Miguel Vera, de la asociación vecinal La Barriada de Guanarteme, se muestra también preocupado por este reparto. "Ya hemos tenido problemas con botellones que se organizaban en la plaza de La Música porque la gente a la vuelta de la fiesta causaba destrozos por los alrededores". Vera considera además que el trayecto desde Santa Catalina hasta el Auditorio afectará considerablemente a los residentes del barrio. "Lo más relevante al menos para mí es que el Ayuntamiento rompe el espíritu del Carnaval ya que las medidas tomadas suponen disgregar el ambiente de la fiesta, un Carnaval dividido no será lo mismo".

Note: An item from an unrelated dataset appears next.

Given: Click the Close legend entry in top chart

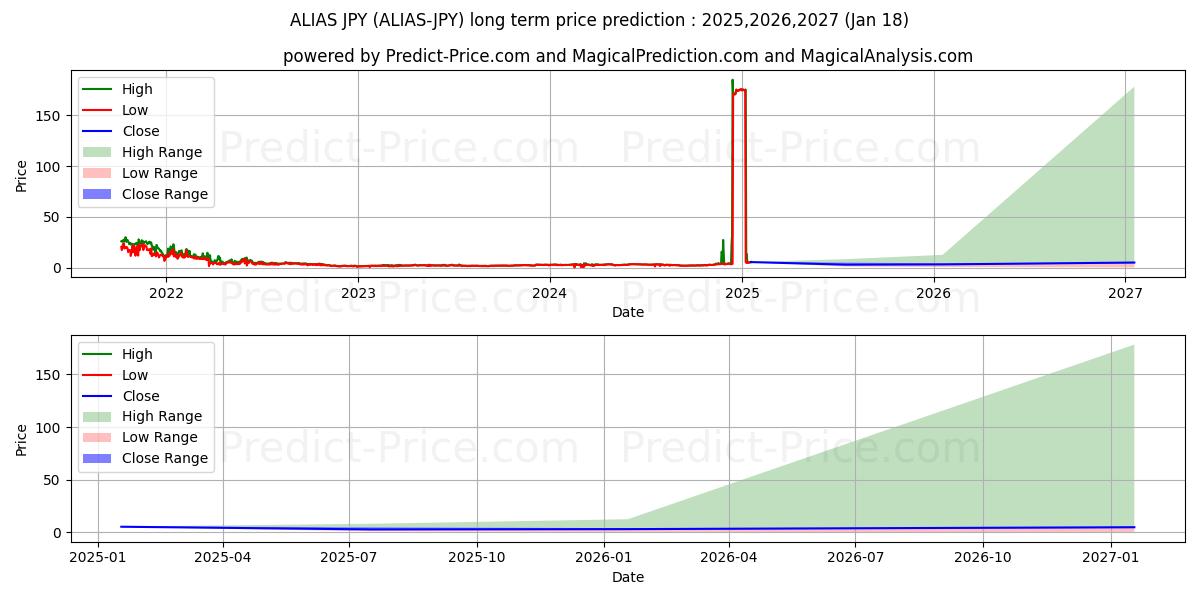Looking at the screenshot, I should [x=140, y=131].
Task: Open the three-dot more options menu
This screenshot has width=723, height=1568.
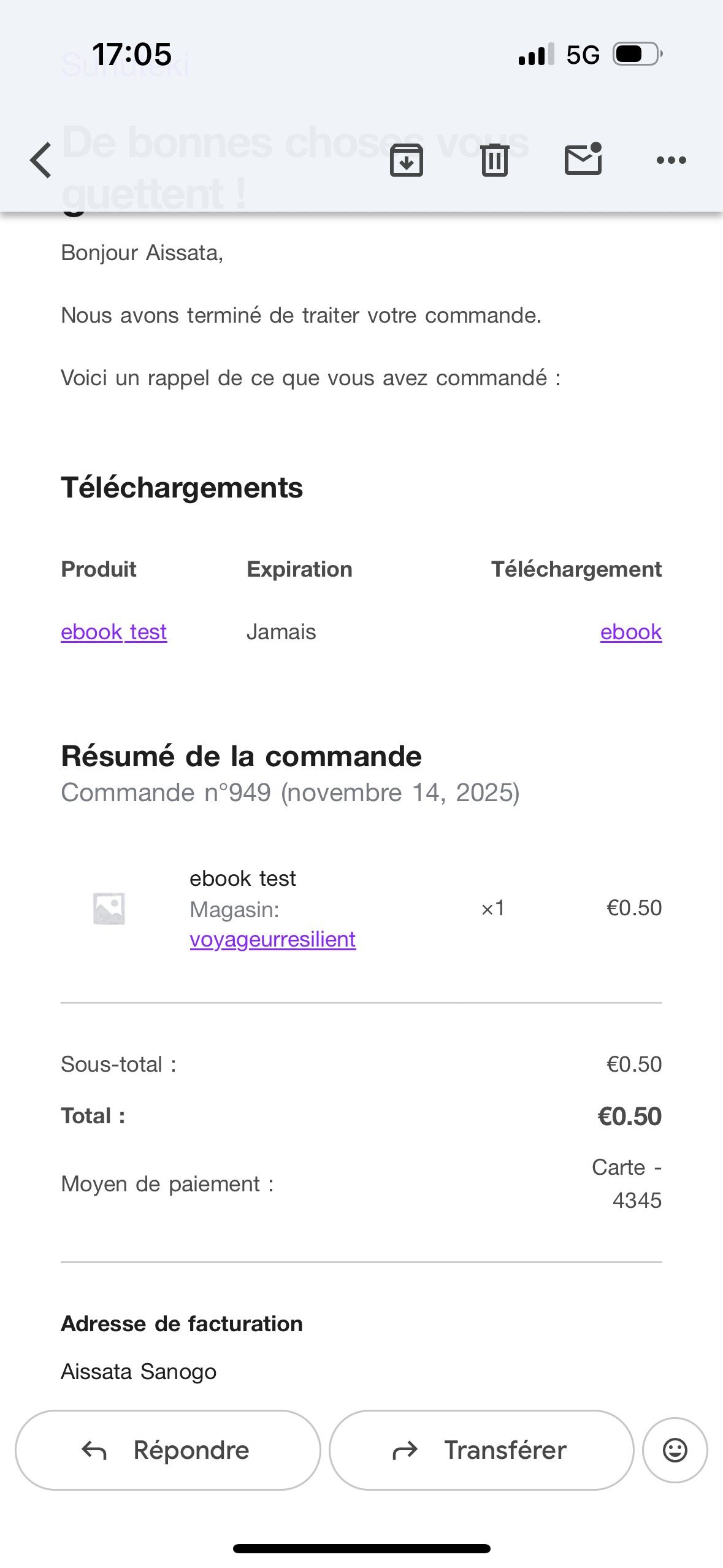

Desde Schamann se insiste en que lo único que se busca es repartir molestias. "Porque unos privilegiados que viven junto a Santa Catalina quieran descansar no es justo que ahora repartan el escándalo por otros barrios", asegura Pérez, "aquí también hay gente que se va de sus casas cuando la fiesta de Los Dolores porque no aguanta el ruido".
En Vegueta, donde podría repetirse el carnaval de día que se realizó por primera vez en las fiestas de este año, no preocupa tanto el traslado desde Santa Catalina. "Esa celebración no suscitó demasiada polémica", asegura Manoli Martínez, presidenta de la asociación de vecinos Santo Domingo, "es normal que haya ruido, que se ensucie la calle, pero eso pasa en todos sitios, hay que respetar el descanso de los vecinos y hacer las cosas correctamente y con buena organización".
Donde se muestran más satisfechos es en la propia Santa Catalina, aunque con algún resquemor. "Si es verdad, como dicen, que van a sacar el mogollón del Parque para meterlo en medio de las casas del barrio, por supuesto que no lo veo bien", asegura Mari Lola León, de la asociación Istmo de Santa Catalina. "Los carnavales son de toda la ciudad y está bien que lo repartan por los barrios y los disfruten los demás, hay que desahogar Santa Catalina de tanta celebración".
Por su parte, el concejal y portavoz municipal, Ángel Sabroso, aseguró que este es primer gobierno de la ciudad que cumple con la sentencia de 2002 que obliga a sacar las actividades molestas de Santa Catalina. "Este gobierno se comprometió en febrero pasado con los vecinos afectados de que no habría más mogollones en la zona y vamos a cumplir esa promesa", dijo, "lo que queremos es hacer avanzar la fiesta, darle otro giro y descentralizar el Carnaval, algo que otros gobiernos anteriores decían mucho y que nunca cumplieron, pues nosotros lo vamos a hacer".
El edil aseguró que el Ayuntamiento quiere que sea toda la ciudad la que disfrute de la fiesta. "Vamos a expandir el Carnaval, no el ruido, por eso vamos a establecer unos horarios en esas zonas nuevas de diez bochinches dependiendo del tipo de evento que se organice a su alrededor, pero aún no está definida del todo la hora de cierre".